Проверьте понимание:
1: Перескажите короче абзац отзыва о сборнике «Детство Левы», который начинается словами «Но он не графоман», и сохраните его главные факты.
2: Напишите продолжение отзыва о сборнике «Детство Левы» после его последнего предложения.

Текст упражнения:
----------------

Источник: https://www.libfox.ru/604932-dodo-vadachkoria-vishnevoe-derevo-pri-svete-luny.html

Книга «Детство Левы (сборник)»

Воспоминания о детстве. Примерно 1970-е годы, Москва, Красная Пресня. Книга состоит из отдельных небольших рассказов, каждый из которых посвящен какому-либо эпизоду из детства автора.

Правда, автора зовут Борис, а в рассказах он Лёва, но он сам объясняет это тем, что рассказы не столько и не только о нем, сколько о его брате и друзьях, эдакий слитный, общий образ, плюс, разумеется, что-то и от себя.

Поэтому все имена изменены.

Рассказы очень живые, искренние. Не сказать, что захватывающе интересные, с глубоким философским смыслом и высоким полётом… чего там? фантазии? мысли? ну, чего-нибудь. Но читаются они очень легко и на них подсаживаешься: готов читать еще и еще, сколько бы автор ни напёк.

Но он не графоман, он просто пишет свои воспоминания о детстве и их запас не безграничен. Насколько я знаю, есть еще вторая книга “Гений дзюдо” и третья книга “Психолог” и больше пока всё. Но я рада, что наткнулась на эти книжки и познакомилась с Борисом-Лёвой, его семьёй и друзьями.

Простые люди, в них узнаёшь себя и в тоже время узнаёшь и ещё что-то новое о людях, типа: “О, еще и вот так вот бывает! Не знал, не знал…”

Папа у мальчика – директор Трехгорной мануфактуры, не хухры-мухры. Но звездной болезнью ребенок не страдает.

Он не скрывает, кто его отец, но никогда этого не выпячивает, и вообще, чтобы об этом узнать, нужно провести допрос с пристрастием – Лёва расколется только потому, что он вообще честный парень и не склонен врать или скрывать что-то.

----------------

Исходные данные:
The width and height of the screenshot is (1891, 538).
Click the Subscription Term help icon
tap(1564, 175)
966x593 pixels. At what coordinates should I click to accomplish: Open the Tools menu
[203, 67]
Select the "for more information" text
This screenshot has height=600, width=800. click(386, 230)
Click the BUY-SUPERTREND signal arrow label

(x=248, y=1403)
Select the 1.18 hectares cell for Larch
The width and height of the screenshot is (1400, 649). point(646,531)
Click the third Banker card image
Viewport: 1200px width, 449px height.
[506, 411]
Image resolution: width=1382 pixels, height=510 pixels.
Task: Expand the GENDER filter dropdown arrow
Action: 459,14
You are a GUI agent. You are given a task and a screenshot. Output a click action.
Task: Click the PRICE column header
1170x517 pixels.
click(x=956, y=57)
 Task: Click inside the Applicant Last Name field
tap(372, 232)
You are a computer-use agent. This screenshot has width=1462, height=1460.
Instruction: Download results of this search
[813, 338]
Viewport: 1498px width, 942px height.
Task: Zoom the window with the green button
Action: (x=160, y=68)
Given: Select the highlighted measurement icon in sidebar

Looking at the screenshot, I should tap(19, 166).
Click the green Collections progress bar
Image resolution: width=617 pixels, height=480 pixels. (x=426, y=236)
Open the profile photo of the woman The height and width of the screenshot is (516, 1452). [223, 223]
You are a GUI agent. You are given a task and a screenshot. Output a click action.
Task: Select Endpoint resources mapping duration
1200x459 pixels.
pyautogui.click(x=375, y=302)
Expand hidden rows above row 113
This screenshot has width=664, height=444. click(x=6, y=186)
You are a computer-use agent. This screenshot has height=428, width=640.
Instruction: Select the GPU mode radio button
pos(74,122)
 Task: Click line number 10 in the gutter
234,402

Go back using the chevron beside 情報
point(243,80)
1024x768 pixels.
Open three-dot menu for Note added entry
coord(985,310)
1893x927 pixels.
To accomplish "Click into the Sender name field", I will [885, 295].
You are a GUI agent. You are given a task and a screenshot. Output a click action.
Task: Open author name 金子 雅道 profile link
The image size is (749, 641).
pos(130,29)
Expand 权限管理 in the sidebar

----------------

Ответы к заданиям:
1: Автор не графоман: он пишет воспоминания о детстве, а их запас ограничен. Кроме этой книги, есть вторая, «Гений дзюдо», и третья, «Психолог»; других пока нет. Автор отзыва рада, что нашла эти книги и познакомилась с Борисом-Лёвой, его семьёй и друзьями.

2:
Но, признавшись, краснеет до корней волос и старается убежать. Наотрез отказался ездить с отцом в его служебной машине до школы. И в быту их домашнем вообще никак не видно, что отец – шишка.

Квартира обычная, двушка, мебель обычная, через много лет им удалось купить гэдээровскую полированную, но это ни об чем, она была и у обычных граждан. Карманными деньгами его не балуют, по воскресным утрам ему выдают рубль на кино, да и то со сдачи могут попросить сбегать в магазин за хлебом/молоком.

Что интересно – в воспоминаниях нет ни одного рассказа, в котором действие происходило бы в школе! Мне это понятно, я сама помню школу как один сплошной (одинаковый) день, довольно унылый, который нужно просто как-то перетерпеть и отделаться, чтобы получить право жить дальше.

А вот жизнь позашкольная в один день никак не укладывается: много всего помню, много эпизодов.

Может, тоже попробовать описать?)) Короче, явно не у меня одной такие смутно-тягостные воспоминания о школьной поре, что даже толком и не опишешь их – просто нечего описывать, рутина тягомотная, одно и то же.

Жизнь Лёвы протекает в основном во дворе и немного в контактах с родственниками. Их у него довольно много и они, как и во всех нормальных еврейских семьях, крайне общительны и горой стоят друг за друга.

Не заметила, чтобы он что-то читал.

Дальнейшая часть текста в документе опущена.